The reason Fox and his National
Action Party (PAN) pulled out all the stops to steal the election
is quite simple-they are desperately afraid of the growing class
rebellion by Mexico's poor and oppressed. The campaign slogan
of Lopez Obrador was straight forward: "For the good of
all, the poor first." In a country where almost half the
population lives below the poverty line Lopez Obrador pledged
to provide a stipend to the elderly and health care for the poor.
Millions of jobs will also be created, particularly by undertaking
large construction projects to modernize Mexico's dilapidated
transportation system. He also promised to renegotiate the North
American Free Trade Agreement with the United States, particularly
the clauses that allow the importation of cheap subsidized grains
that undermine Mexico's peasant producers.

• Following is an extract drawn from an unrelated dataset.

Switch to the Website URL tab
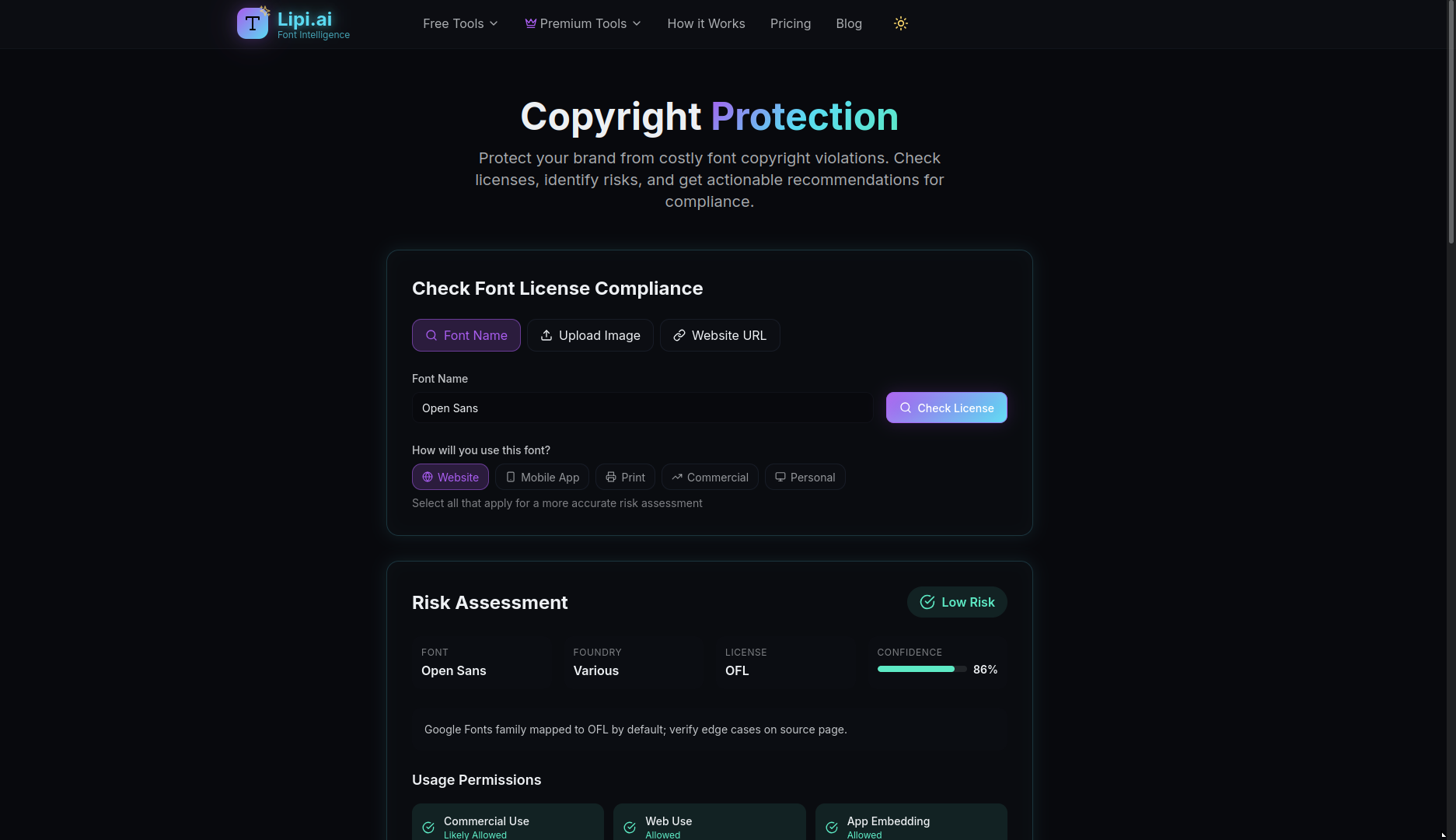Screen dimensions: 1456x840 click(x=720, y=335)
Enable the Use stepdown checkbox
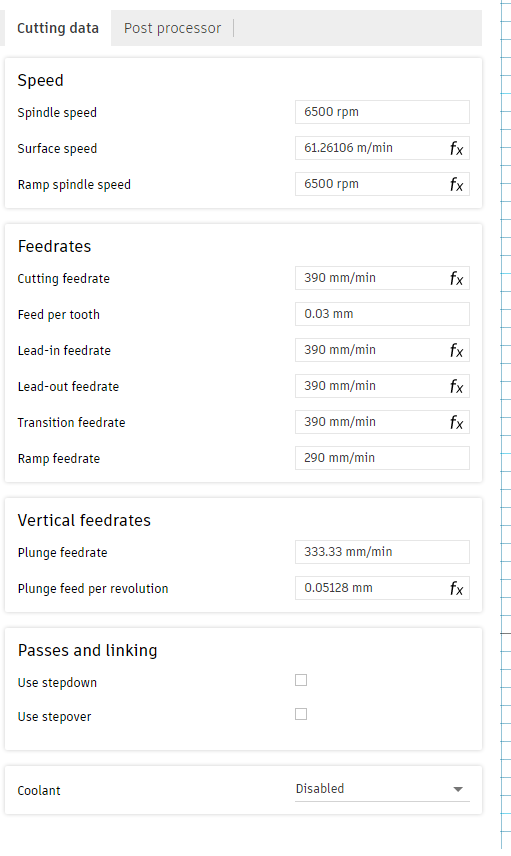 coord(301,680)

More importantly Lopez Obrador
pledged to break up the corrupt economic relationship that exists
between the business class and government bureaucrats. Everyone
in Mexico knows that bribes and kick backs are common place throughout
Mexico as much of the country's wealth is skimmed off at the
expense of the workers and the poor. This system existed under
the previous governments of the Institutional Revolutionary Party,
the PRI. What has made the system particularly insidious under
the PAN is that it, more than the PRI, is the party of an entrenched
business elite. Before becoming president, Vincente Fox himself
built up a huge personal fortune, even serving as the head of
Coca Cola in Mexico. Not only is Lopez Obrador threatening to
break up the system of inside favors and corruption, he is also
proclaiming that the rich will have to pay the income and business
taxes that they routinely avoid.
This evidence of fraud in the
election is overwhelming. Thanks to the Internet the most revealing
details of what happened are being produced by the on-line, dissident
press. As Luis Hernandez Navarro, a senior editor of the Mexican
daily, La Jornada, told me, "the electoral process was rigged
before, during and after the election on July 2." (See his
editorial http://www.jornada.unam.mx/2006/07/04/021a1pol.php
) In addition to Navarro's coverage, the excellent source that
explains the electoral fraud with detailed statistics, documents
and charts is written by Al Giordano in The Narco-News Bulletin.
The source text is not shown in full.